— start of WORKING DATA —
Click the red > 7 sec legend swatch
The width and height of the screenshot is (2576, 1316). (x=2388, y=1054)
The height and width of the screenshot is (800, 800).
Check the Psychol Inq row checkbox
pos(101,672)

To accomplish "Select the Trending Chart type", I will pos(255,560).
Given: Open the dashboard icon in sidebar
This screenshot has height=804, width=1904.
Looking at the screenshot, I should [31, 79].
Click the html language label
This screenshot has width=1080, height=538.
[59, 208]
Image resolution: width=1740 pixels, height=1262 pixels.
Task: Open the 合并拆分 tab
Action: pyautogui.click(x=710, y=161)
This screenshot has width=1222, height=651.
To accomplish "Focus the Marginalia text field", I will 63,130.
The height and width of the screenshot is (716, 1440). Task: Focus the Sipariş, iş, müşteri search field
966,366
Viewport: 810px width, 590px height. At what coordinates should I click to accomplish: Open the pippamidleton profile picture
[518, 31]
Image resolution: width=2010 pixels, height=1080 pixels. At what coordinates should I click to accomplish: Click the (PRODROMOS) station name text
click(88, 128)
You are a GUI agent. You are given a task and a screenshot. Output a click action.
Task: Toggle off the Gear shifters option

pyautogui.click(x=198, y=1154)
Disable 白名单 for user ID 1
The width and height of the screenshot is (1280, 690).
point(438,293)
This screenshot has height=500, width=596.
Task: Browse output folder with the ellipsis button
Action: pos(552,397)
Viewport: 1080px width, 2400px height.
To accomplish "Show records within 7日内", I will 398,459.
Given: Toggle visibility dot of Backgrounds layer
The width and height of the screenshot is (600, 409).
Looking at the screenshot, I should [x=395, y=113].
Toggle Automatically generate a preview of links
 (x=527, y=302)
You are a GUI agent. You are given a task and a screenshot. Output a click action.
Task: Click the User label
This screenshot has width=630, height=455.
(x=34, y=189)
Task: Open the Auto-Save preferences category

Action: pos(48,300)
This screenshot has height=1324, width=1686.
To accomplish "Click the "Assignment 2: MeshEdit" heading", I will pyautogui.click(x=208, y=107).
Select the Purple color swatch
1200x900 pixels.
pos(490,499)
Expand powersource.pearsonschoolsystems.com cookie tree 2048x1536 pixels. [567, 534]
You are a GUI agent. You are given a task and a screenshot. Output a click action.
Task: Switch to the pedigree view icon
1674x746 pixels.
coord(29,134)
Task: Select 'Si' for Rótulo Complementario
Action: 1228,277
— end of WORKING DATA —
• TASK TO COMPLETE
Can you rewrite all the entries above, replacing every "Output a click action" with "Return a click action" and keeping everything else the same?

• TASK SOLUTION
Click the red > 7 sec legend swatch
The width and height of the screenshot is (2576, 1316). (x=2388, y=1054)
The height and width of the screenshot is (800, 800).
Check the Psychol Inq row checkbox
pos(101,672)

To accomplish "Select the Trending Chart type", I will pos(255,560).
Given: Open the dashboard icon in sidebar
This screenshot has height=804, width=1904.
Looking at the screenshot, I should [31, 79].
Click the html language label
This screenshot has width=1080, height=538.
[59, 208]
Image resolution: width=1740 pixels, height=1262 pixels.
Task: Open the 合并拆分 tab
Action: pyautogui.click(x=710, y=161)
This screenshot has width=1222, height=651.
To accomplish "Focus the Marginalia text field", I will 63,130.
The height and width of the screenshot is (716, 1440). Task: Focus the Sipariş, iş, müşteri search field
966,366
Viewport: 810px width, 590px height. At what coordinates should I click to accomplish: Open the pippamidleton profile picture
[518, 31]
Image resolution: width=2010 pixels, height=1080 pixels. At what coordinates should I click to accomplish: Click the (PRODROMOS) station name text
click(88, 128)
You are a GUI agent. You are given a task and a screenshot. Return a click action.
Task: Toggle off the Gear shifters option

pyautogui.click(x=198, y=1154)
Disable 白名单 for user ID 1
The width and height of the screenshot is (1280, 690).
point(438,293)
This screenshot has height=500, width=596.
Task: Browse output folder with the ellipsis button
Action: pos(552,397)
Viewport: 1080px width, 2400px height.
To accomplish "Show records within 7日内", I will 398,459.
Given: Toggle visibility dot of Backgrounds layer
The width and height of the screenshot is (600, 409).
Looking at the screenshot, I should [x=395, y=113].
Toggle Automatically generate a preview of links
 (x=527, y=302)
You are a GUI agent. You are given a task and a screenshot. Return a click action.
Task: Click the User label
This screenshot has width=630, height=455.
(x=34, y=189)
Task: Open the Auto-Save preferences category

Action: pos(48,300)
This screenshot has height=1324, width=1686.
To accomplish "Click the "Assignment 2: MeshEdit" heading", I will pyautogui.click(x=208, y=107).
Select the Purple color swatch
1200x900 pixels.
pos(490,499)
Expand powersource.pearsonschoolsystems.com cookie tree 2048x1536 pixels. [567, 534]
You are a GUI agent. You are given a task and a screenshot. Return a click action.
Task: Switch to the pedigree view icon
1674x746 pixels.
coord(29,134)
Task: Select 'Si' for Rótulo Complementario
Action: 1228,277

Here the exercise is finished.